AWS Case Study: Dow Jones


About Dow Jones

New York-based Dow Jones & Company is a global provider of news and business information, delivering content to consumers and organizations via newspapers, Web sites, mobile apps, video, newsletters, magazines, proprietary databases, conferences, and radio. One of the world’s largest news-gathering operations, the company employs nearly 2,000 journalists in more than 50 countries. Dow Jones owns The Wall Street Journal, Barron’s, MarketWatch, and DJX, its flagship news and analytics platform. Dow Jones publishes in 13 languages and distributes content in 28 languages, combining technology with news and data to support business decision making. The company pioneered the first successful paid online news site, and its industry-leading innovation enables it to serve customers wherever they may be, via the Web, mobile devices, Internet-connected televisions, and tablets.

The Challenge

Investors use Dow Jones to learn about what’s happening in financial markets throughout the world. “Our mission is to shine a light on dark corners of the world, focusing on news that impacts decision making,” says Stephen Orban, Chief Information Officer & Global Head of Technology. The company relies on cutting-edge technology to keep its customers as up to date as possible on the latest news.

In Asia, about 12.8 million people use WSJ.com, which generates about 90 million page views each month. When the lease on its Asian data center ran out in early 2013, the company needed to find an alternative that would help its developers focus more on revenue-generating applications instead of on data center maintenance. Dow Jones also wanted to reduce latency for its Asia-based customers—and it wanted to avoid delays for acquiring and configuring hardware. “My preference is to have my team build products rather than running data centers, Orban says. “Now that data center is a commodity, that’s exactly what they’re able to do.”

Why Amazon Web Services

Dow Jones chose AWS because it helps enable the company improve time to market for its products. “Our applications were dependent on a particular database version,” Orban says, “and a lot of redirect logic was done on a hardware load balancer. All of the non-AWS software we use work on Amazon Elastic Compute Cloud (Amazon EC2), making it possible to lift and shift, and work on optimizing the environment down the road.”

It took the company about six weeks to move from its Hong Kong data center to AWS. The WSJ.com product running on AWS Tokyo leverages multiple Availability Zones on Amazon EC2 instances to run Dow Jones app code and Oracle databases.

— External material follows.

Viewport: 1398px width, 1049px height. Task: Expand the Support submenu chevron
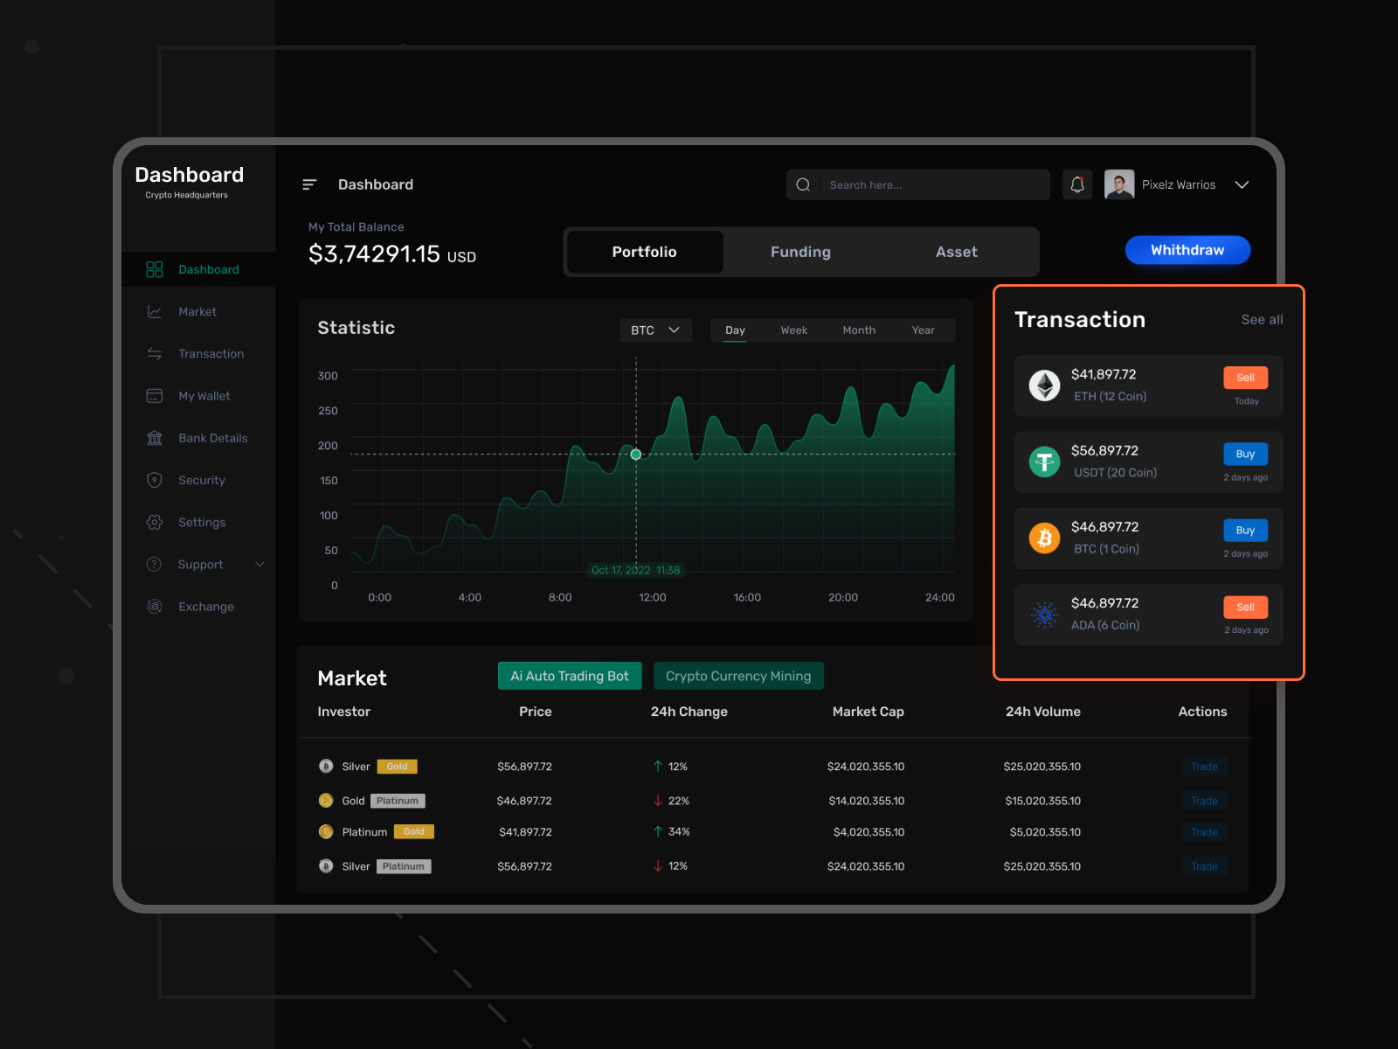pyautogui.click(x=260, y=565)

Elastic Load Balancing instances are used to route application traffic between services, third-party load balancers are used to balance user traffic, and WAN accelerators are used to improve database replication. Dow Jones is also using Amazon CloudWatch, AWS Identity and Access Management (Amazon IAM), and Amazon Virtual Private Cloud (Amazon VPC).

The company also uses AWS for DJ Chat, an internal application that allows registered users to chat with one another. The app includes content sharing and video conferencing. The company plans to release DJ Chat inside its customer facing products in the coming months.

The Benefits

Dow Jones is now running all its Asia traffic through AWS. “Using AWS helps Dow Jones to be more agile in developing revenue-generating products,” Orban says. “Thanks to AWS, we now build more products and spend less time running a data center. Our overall product development velocity has increased by at least 30 percent.”

Orban anticipates further improvements to come. “Network connectivity to Asia over the Internet isn’t always optimal,” he says, and high latency or packet loss can lead to intermittent application problems and stale content. Engaging resources to isolate those types of problems is time consuming and distracts from building new features. Hardware failures and refresh are a challenge to manage remotely. Using AWS relieves us of most of this burden.”

The company has also realized cost savings of 25 percent, more than $40,000 per year, over the cost of leasing a data center—and the savings will continue each year that they use AWS. “We’ll never have to refresh the hardware. That constitutes significant savings for Dow Jones,” Orban says.

“Using AWS gives us the freedom to be agile,” Orban continues. “Why would I want to spend my time learning how to operate a database or a Hadoop cluster when I can have predictable costs on the AWS Cloud and avoid unnecessary operational responsibility?”

Moving forward, the company plans to expand the number of AWS-powered apps it offers in its products. DJ Chat, which will be released later this year, accounts for tens of thousands of messages a day and has thousands of users logged in at any given time. In addition, Dow Jones is working on a content personalization algorithm to run on AWS and building analytics tools to suggest content and trending topics to customers who might be interested.

The culture shift and cloud migration are allowing Dow Jones to take more risks. “Designing for high availability in one’s discrete data center is hard—it leads to very complex designs and heavy processes, which tends to make people risk-averse. Using AWS makes it much simpler to design for availability. It’s also a relief to not be preoccupied with capacity concerns, which are nearly impossible to predict for new products.”